24.11.2012
FR
Journal officiel de l'Union européenne
C 366/15
Arrêt de la Cour (sixième chambre) du 27 septembre 2012 (demande de décision préjudicielle du First-tier Tribunal (Tax Chamber) — Royaume-Uni) — Field Fisher Waterhouse LLP/Commissioners for Her Majesty's Revenue and Customs
(Affaire C-392/11) (1)
(TVA - Exonération de la location de biens immeubles - Location de surfaces commerciales - Services liés à ladite location - Qualification de l’opération aux fins de la TVA - Opération constituée d’une prestation unique ou de plusieurs prestations indépendantes)
2012/C 366/24
Langue de procédure: l'anglais
Juridiction de renvoi
First-tier Tribunal (Tax Chamber)
Parties dans la procédure au principal
Partie requérante: Field Fisher Waterhouse LLP
Partie défenderesse: Commissioners for Her Majesty's Revenue and Customs
Objet
Demande de décision préjudicielle — First-tier Tribunal (Tax Chamber) — Interprétation de la directive 2006/112/CE du Conseil, du 28 novembre 2006, relative au système commun de taxe sur la valeur ajoutée (JO L 347, p.1) — Exonérations en faveur d’autres activités — Portée de l’exonération de la TVA de la location de biens immeubles — Inclusion des charges pour certains services d’exploitation et d’entretien de l’immeuble et des parties communes — Qualification de l’opération, aux fins de la TVA, comme une prestation unique ou comme prestations indépendantes — Interprétation de l’arrêt de la Cour du 11 juin 2009 dans l’affaire C-572/07, RLRE Tellmer Property
Dispositif
La directive 2006/112/CE du Conseil, du 28 novembre 2006, relative au système commun de taxe sur la valeur ajoutée, doit être interprétée en ce sens qu’une location de biens immeubles et les prestations de services liées à cette location, telles que celles en cause au principal, peuvent constituer une prestation unique au regard de la taxe sur la valeur ajoutée.
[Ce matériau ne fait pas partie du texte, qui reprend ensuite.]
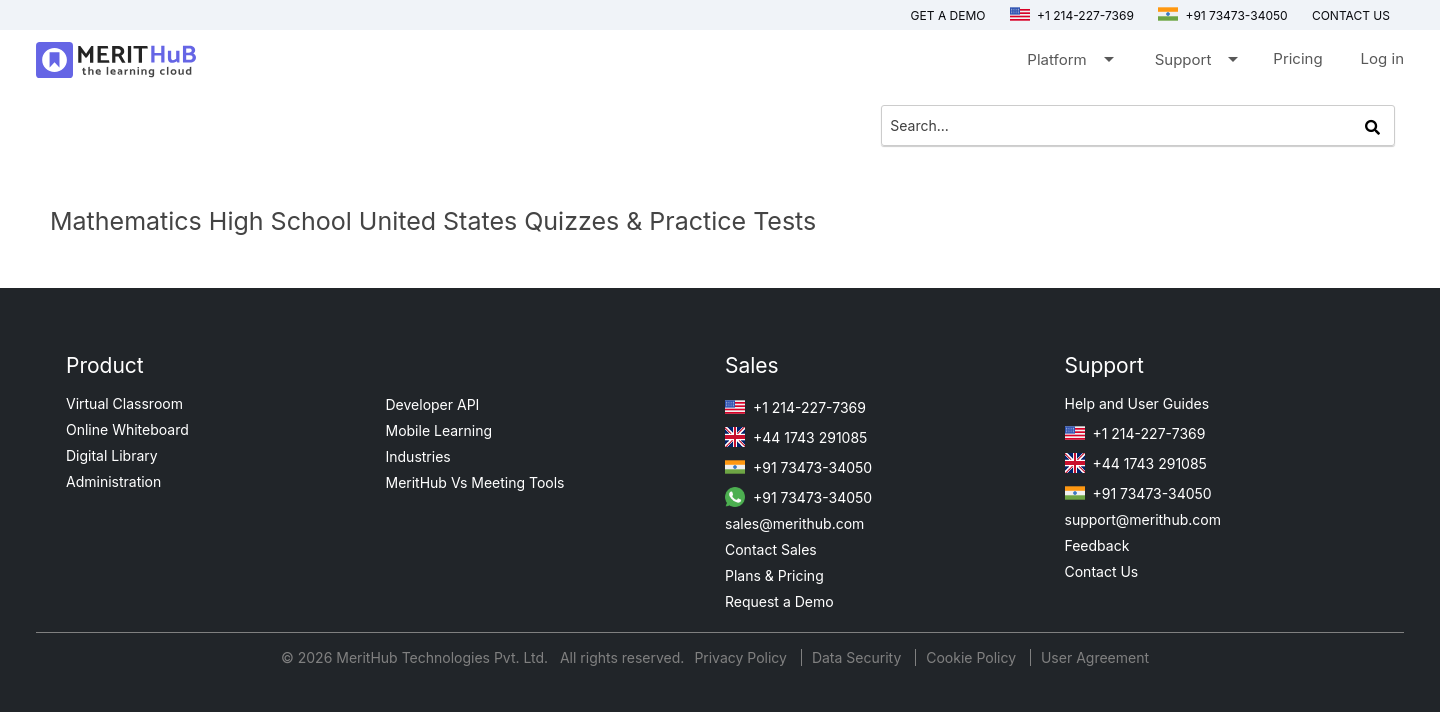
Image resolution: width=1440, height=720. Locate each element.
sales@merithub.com (794, 523)
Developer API (433, 404)
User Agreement (1095, 657)
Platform (1068, 63)
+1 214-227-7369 (1072, 15)
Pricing (1297, 58)
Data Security (858, 657)
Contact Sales (771, 549)
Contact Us (1102, 571)
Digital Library (112, 455)
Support (1195, 63)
À cet égard, la faculté donnée au bailleur dans le contrat de bail de résilier celui-ci dans le cas où le locataire n’acquitte pas les charges locatives constitue un indice militant en faveur de l’existence d’une prestation unique, bien qu’elle ne constitue pas, nécessairement, l’élément déterminant aux fins de l’appréciation de l’existence d’une telle prestation. En revanche, la circonstance que des prestations de services, telles que celles en cause au principal, pourraient, en principe, être fournies par un tiers, ne permet pas de conclure que celles-ci ne peuvent pas constituer, dans les circonstances de l’affaire au principal, une prestation unique. Il appartient à la juridiction de renvoi de déterminer si, à la lumière des éléments d’interprétation fournis par la Cour dans le présent arrêt et eu égard aux circonstances particulières de ladite affaire, les opérations concernées sont à ce point liées entre elles qu’elles doivent être regardées comme constituant une prestation unique de location de biens immeubles.